Aphorisms
Essays About

Fame

I instinctively envy celebrities with their adoring crowds until I remember how little I like to socialize, altering my route on walks to avoid passing long-winded neighbors. I would only have wanted to be a celebrity before cameras and television, when admirers knew your name but not your face, and you could pass among them incognito. Today's celebrities enjoy every luxury except solitude. Like fugitives, they cannot visit the grocery store without hiding in hats and sunglasses. Their fame grants them access to privileged places but bars them from common places. To know yourself seems impossible when everyone knows you. The true self is the unrehearsed self, but spontaneity hides from an audience. I pity presidents who must issue official responses immediately after tragedies, unable like laymen to have a private reaction. They cannot attend to how they feel on account of planning what they must say. Even on private retreats where the press are barred, the protagonists of future history books are seldom alone, for they violate their solitude with the thought of their posthumous biographers. In fixating on how their fans and critics see them, they evict themselves from the private residence of their soul, giving up inner knowledge for a stranger's view of the exterior.

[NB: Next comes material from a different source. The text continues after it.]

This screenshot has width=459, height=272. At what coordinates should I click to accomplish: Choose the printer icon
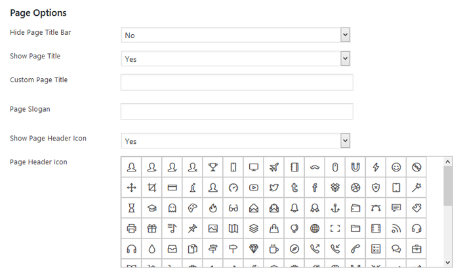[131, 229]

Privacy is life's consolation prize for worldly insignificance. Whomever the public does not ignore, it enslaves. Fame is like a spice: a little flavors life, but a lot ruins it.

Success, by way of ambition, leads to failure. The more we achieve, the more we think we can achieve; our hopes rise exponentially in relation to our skill. Talented drama students, heartened by the cheers of local audiences, journey to Hollywood after high school, where everyone was a talented drama student, and there are only jobs as extras. The best baseball players in the minor league go to the major league, where they are the worst players. As air bubbles rise through water and dissolve in the atmosphere, the above average rise until they are average. As we ascend the ranks, our status falls.

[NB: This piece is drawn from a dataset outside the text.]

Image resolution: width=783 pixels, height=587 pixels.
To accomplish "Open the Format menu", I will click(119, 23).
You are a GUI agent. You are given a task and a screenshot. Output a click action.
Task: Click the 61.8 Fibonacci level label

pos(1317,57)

Most of our successes are so modest as to better resemble failures. The ripples we make in society are detectable only by ourselves. Happily, we are masters at making the most of little. Our small feats appear huge through the microscope of our vanity. We plaster plaques and diplomas on our home office walls, a private shrine to self with one worshipper. We re-read to infinity newspaper clippings that quote us. We slip references to our latest achievements into conversations, as others are otherwise destined to ignorance of them. An internet search gets us giddy that five web pages—out of five hundred billion—mention our name.

The mind's hunger is not like the stomach's. The hungrier the stomach, the more it needs. The hungrier the mind, the less.

For a few days after we die, more people think of us simultaneously than ever did while we were living. Friends not seen for seven years drive seven hours for our funeral. Neighbors remember us to each other while raking their yards. Church ladies compliment our common qualities as rare virtues. Reading our name in newspapers, the whole town sighs for us over breakfast. In a week, the talk is moving on to other topics, and, being dead, we are powerless ever to call attention back to ourselves again.

Our names burn out like light bulbs, briefly flashing before going black.

Could I be any kind of celebrity, I would not be a politician. No celebrity can be admired by everyone, but most celebrities are merely ignored by non-admirers. A famous scientist bores and confuses the masses, who therefore pay no thought to famous scientists. Teenagers who do not like a pop star simply do not buy her albums. But whoever does not like a politician is likely to hate him, because what he produces are not albums but laws. Few can be indifferent toward someone whose actions reach into their lives. Political fame must send confusing signals to self-esteem. Does a president toast his ego that he was elected, or despair that polls show half the nation hates him?

It must grieve dead composers that their symphonies and concertos are regarded by the masses as perfectly suited for background music. The compositions worthiest of analysis go not only unanalyzed but almost unheard, merely filling awkward silence in elevators and waiting rooms, or setting a mood for sipping cocktails or making love. Subtlety and complexity in art sadly tend to undermine themselves. They cost more labor with less effect. They are hard to notice, in proportion as they are hard to create.